Spanish herbal drink, Mallorcan herbal liquor

Hierbas de Mallorca or Herbs de Majorca (Herbes de Mallorca; Hierbas Mallorquinas) is a Mallorcan herbal liqueur of medicinal origin. A form of the generic Hierbas, Hierbas de Mallorca has a protected designation of origin and can only be made in Mallorca.

== Origins ==
Hierbas de Mallorca has a medical origin. Produced in monasteries, it was used by pharmacists in the 16th century to fight diseases. Herbal liquor, distilled with several herbs, seeds, roots and flowers already being used for medical purposes, was recognised for its digestive effects and was used particularly to help stomach ailments. In the 18th century, an annual production of 780,000 litres was recorded in Mallorca.

== Composition ==
Hierbas de Mallorca is made from anise and other aromatic plants, which can include chamomile, fennel, lemon, lemon verbena, marjoram, mint, orange, and rosemary. There are three types: sweet, mixed and dry. The sweet and mixed types are made with more sugared anise and are at least 20% and 25% ABV respectively. The dry variant is at least 35% ABV. The liqueur can be green or amber.

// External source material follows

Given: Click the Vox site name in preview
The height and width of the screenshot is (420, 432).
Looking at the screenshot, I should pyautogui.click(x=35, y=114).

Hierbas de Mallorca, which has a protected geographic denomination of origin, is produced exclusively on Mallorca. It is commercially produced but can also be made at home. Many Mallorcan families have their own recipes. Traditionally prepared in either spring or early autumn, the herbs and alcohol are combined in a large glass bottle and left for a minimum of three months before consumption.

== Serving ==
The liqueur is usually served after a meal as a digestif. It can be served over ice or pure in a chupito (a shot glass). Some bottles have a dried piece of a plant in them. Hierbas is a popular drink in the Balearic Islands and is consumed by both locals and tourists.